A CIP – Confederação Empresarial de Portugal participou, no dia 14 de abril, numa iniciativa dedicada ao futuro da política de coesão, realizada no Parlamento Europeu, em Bruxelas, que reuniu vários eurodeputados, representantes institucionais e organizações empresariais dos países do Mediterrâneo.
O evento, cuja anfitriã foi a eurodeputada espanhola Elena Nevado del Campo, decorreu no âmbito de um debate sobre o papel da política de coesão no reforço da competitividade, da convergência e do funcionamento do mercado interno, num momento relevante para as negociações do próximo Quadro Financeiro Plurianual.
Neste enquadramento, a CIP tem vindo a desenvolver, no âmbito do Grupo do Mediterrâneo — constituído pelas confederações empresariais dos países do Mediterrâneo —, uma visão conjunta para o futuro da política de coesão, promovendo uma abordagem coordenada que articule coesão e competitividade.
Foi neste contexto que a CIP levou ao debate europeu a sua posição sobre o papel das empresas na política de coesão.
Em representação da CIP, Joana Valente, Diretora de Assuntos Europeus e Internacionais, participou como oradora num painel dedicado ao futuro da política de coesão, tendo centrado a sua intervenção na necessidade de reforçar o envolvimento do setor empresarial na conceção e execução destes instrumentos.

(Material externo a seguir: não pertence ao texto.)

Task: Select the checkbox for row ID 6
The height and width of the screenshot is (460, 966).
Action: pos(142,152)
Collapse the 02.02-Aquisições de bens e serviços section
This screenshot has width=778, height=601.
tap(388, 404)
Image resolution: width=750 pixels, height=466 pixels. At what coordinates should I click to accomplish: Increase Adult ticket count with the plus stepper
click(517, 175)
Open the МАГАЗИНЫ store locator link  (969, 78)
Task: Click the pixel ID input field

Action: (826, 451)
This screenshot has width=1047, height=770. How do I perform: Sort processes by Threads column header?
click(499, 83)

A responsável destacou que, num contexto de recursos mais limitados e de maior foco em desempenho e competitividade, é essencial garantir um equilíbrio entre estes objetivos e a função de coesão, alertando para o risco de agravamento de divergências entre regiões.
Neste quadro, sublinhou que uma maior participação das empresas na política de coesão é determinante para melhorar a eficácia dos investimentos, potenciar a inovação e reforçar a capacidade de execução dos projetos, contribuindo para resultados mais robustos ao nível da competitividade e do crescimento económico.
Joana Valente destacou ainda a importância de assegurar que a política de coesão continua a desempenhar o seu papel central no funcionamento do mercado interno, garantindo que todas as regiões possam beneficiar do processo de integração europeia.
A CIP continuará a acompanhar o debate europeu sobre o futuro da política de coesão, defendendo um modelo que articule competitividade e convergência e que valorize o papel das empresas na promoção do investimento e do crescimento.